Hi, yes, I’m still having the same problems as before: I haven’t worked on this since I posted the gateway log above. When I use request.SetHeaders["Set-Cookie"] = result, the cookie does not get set.
if (result != undefined) {
request.SetHeaders["Set-Cookie"] = setCookie(result, spec)
return frontendAuthMiddleware.ReturnData(request, session.meta_data);
}
and setCookie looks like:
function setCookie(token, spec) {
var cookie = "session_id=" + token
cookie += ";Path=/"
cookie += ";Max-Age=" + spec.config_data.MAX_TOKEN_AGE
cookie += ";HttpOnly"
if (spec.config_data.USE_SSL) {
cookie += ";Secure"
}
return cookie
}
Hi @daisieh,
In my tests, the “Set-Cookie” header is added to the request when I use request.SetHeaders[“Set-Cookie”]. I’ve used httpbin.org as my upstream and inspected the headers received.

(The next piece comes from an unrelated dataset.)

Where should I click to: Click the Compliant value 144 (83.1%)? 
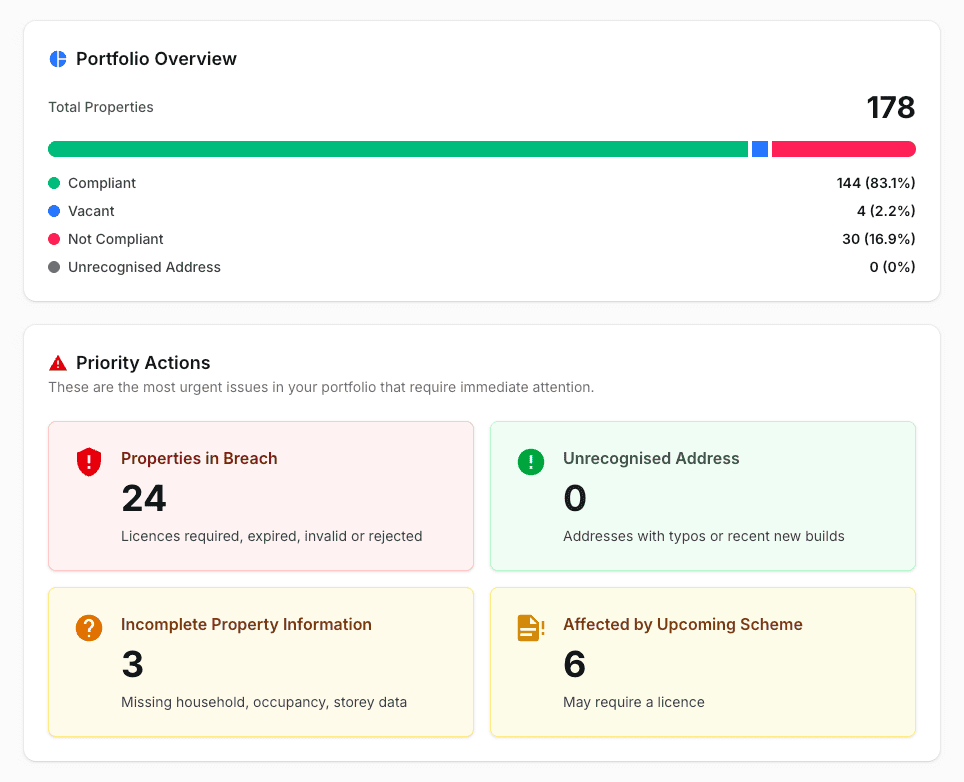click(x=876, y=183)
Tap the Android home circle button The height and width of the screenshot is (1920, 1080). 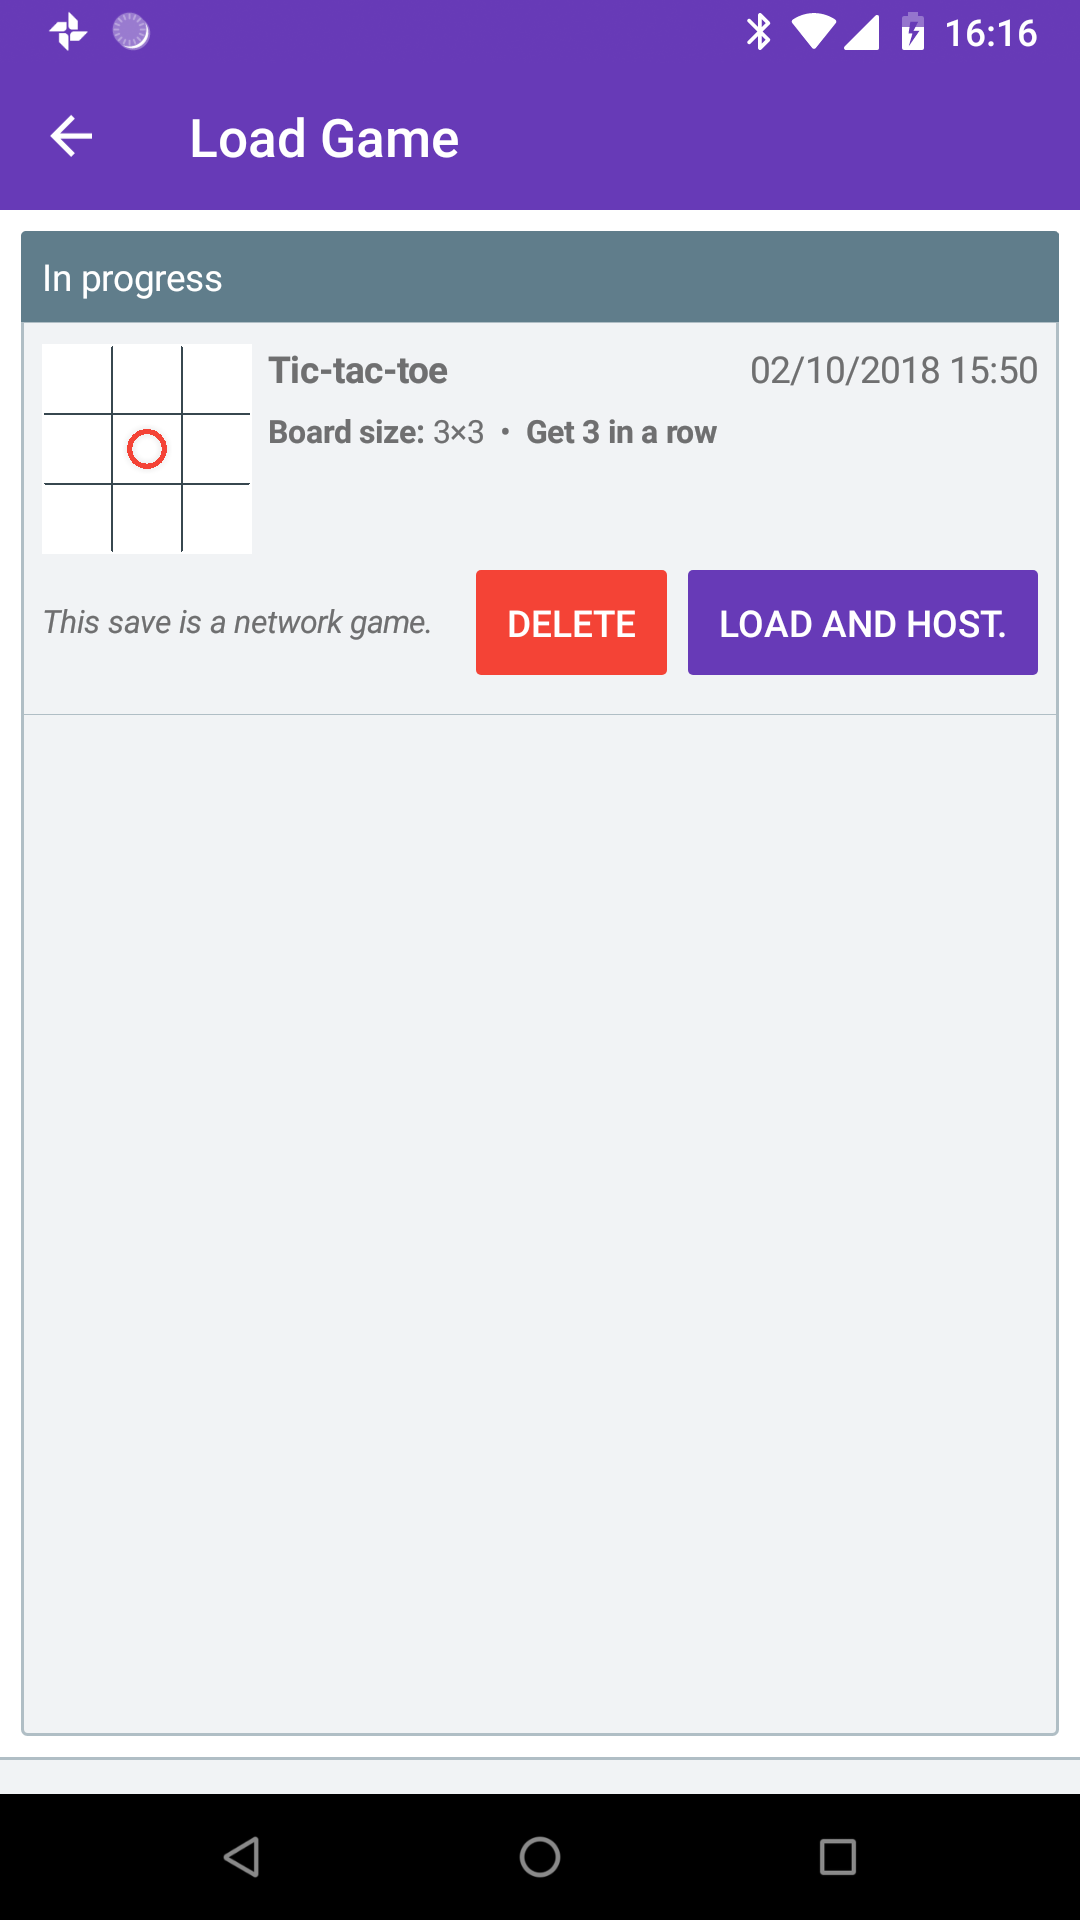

I’ve tried to recreate as close as possible to your setup, using pre and post-middleware in the API definition, using the setCookie function to assign the value, and adding headers in those parts of the request lifecycle, and it works fine.
I’m not sure why it isn’t working for you. 
This might not be it, but in the logs you shared the other time, I see
time="Nov 16 20:43:56" level=info msg="Running Permissions Store JSVM middleware" prefix=jsvm type=log-msg
time="Nov 16 20:43:56" level=info msg="username=user1" prefix=jsvm type=log-msg
But I can’t find where in permissionsStoreMiddleware(from the Github repo you linked) you log “username”.
Is it possible the gateway is loading and using another Javascript file? Or changes you make are not being persisted?